400 Exemplare freigelassen
2004 haben der Fischereiverband NRW und der Nabu gemeinsam das Edelkrebsprojekt ins Leben gerufen. „Wir haben zuerst versucht, die letzten natürlichen Vorkommen der Art zu schützen“, berichtet Harald Groß. Je durchlässiger die Bäche für Fische gemacht worden sind, desto leichter war es den amerikanischen Krebsarten möglich, sich bis in die letzten Winkel auszubreiten und die Krebspest einzuschleppen.
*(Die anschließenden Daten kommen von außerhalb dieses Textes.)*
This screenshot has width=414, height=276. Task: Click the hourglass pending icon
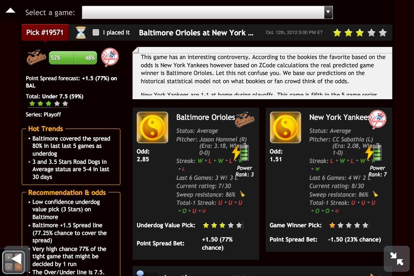click(81, 32)
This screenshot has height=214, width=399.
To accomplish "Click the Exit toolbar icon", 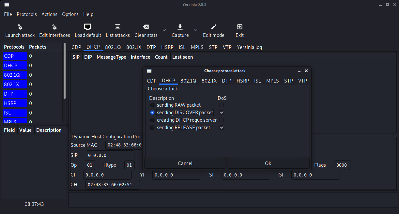I will coord(239,30).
Daher setzten die Tierschützer auf eine andere Taktik, so Everling: „In mehreren großen Becken werden die Krebse nachgezüchtet.“ Ungefähr 15 000 Tiere hat Groß bereits herangezogen und in geeigneten Gewässern ausgesetzt. Es müssten nicht unbedingt Fließgewässer sein, so Groß. Die Tiere kämen auch in Baggerseen gut zurecht: „Da die Seen abgeschlossen sind, kommen auch keine amerikanischen Krebse rein.“
„Ich freue mich, so ein Termin ist ein langer Prozess“, sagte Harald Groß vor Ort. Vor drei Jahren sei die Idee entstanden, in dem versteckt liegenden Mechernicher Baggersee Edelkrebse auszusetzen. Sorgfältig müsse ermittelt werden, ob das Gewässer überhaupt für die Tiere geeignet ist. Auch werde festgestellt, ob Edelkrebse schon vorhanden sind oder sich dort ihre amerikanischen Vettern aufhalten. Rund 400 Edelkrebse wurden bei der jetzigen Aktion freigesetzt.
In das Wasser gesetzt wurden die Krebse von Groß und Dr. Heide Naberer, der Landesvorsitzenden des Nabu. Gemeinsam mit dem Fischereiverband NRW hat der Nabu das Edelkrebsprojekt seinerzeit ins Leben gerufen. „Unser Verband ist mit dabei, weil der Edelkrebs im Fischereirecht steht, deshalb sind wir dafür zuständig“, sagte Johannes Nüsse, Präsident des Fischereiverbandes.
Die Erfolgsquote liege bei bisher erfolgten Freisetzungen bei über 80 Prozent, sei bei den Nachkontrollen festgestellt worden. Fünf bis sechs derartige Aktionen gebe es pro Jahr in NRW. Für dieses Jahr seien noch sechs weitere Aktionen geplant. „Das Ziel ist, den Stand zu halten“, so Groß. Erfreulich sei, dass der Bestand der amerikanischen Krebsarten zurückgegangen sei. „Fünf Krebsarten dürfen aufgrund einer EU-Verordnung nicht mehr gehandelt werden.“
Keine Überlebensgarantie
Was die kleinen Krebse in dem Gewässer erwarte, sei unbekannt, sagte Ulrich Pohl vom Vorstand des Nabu-Kreisverbandes Euskirchen den Journalisten. Ob zum Beispiel hier einmal Welse eingesetzt worden seien, wisse er nicht. „Das ist eine ehemalige Tongrube, die im Besitz der Nabu-Stiftung Naturerbe NRW ist.“ Ein privater Anlieger sei ebenfalls noch am See.
Das Edelkrebsprojekt sei nicht das einzige, bei dem Nabu und Fischereiverband zusammenarbeiten, so Dr. Heide Naberer: Beide sprechen sich gegen die Förderung der sogenannten „Kleinen Wasserkraft“ aus.
„Das sind Wasserkraftwerke mit einer Leistung von unter 1000 Kilowatt. Sie beinträchtigen die Durchlässigkeit der Gewässer, tragen aber nur 0,4 Prozent zur Energiegewinnung bei. Deshalb ist unsere politische Forderung, dass Wasserkraftwerke unter 1000 Kilowatt Leistung nicht mehr gefördert werden“, so Johannes Nüsse.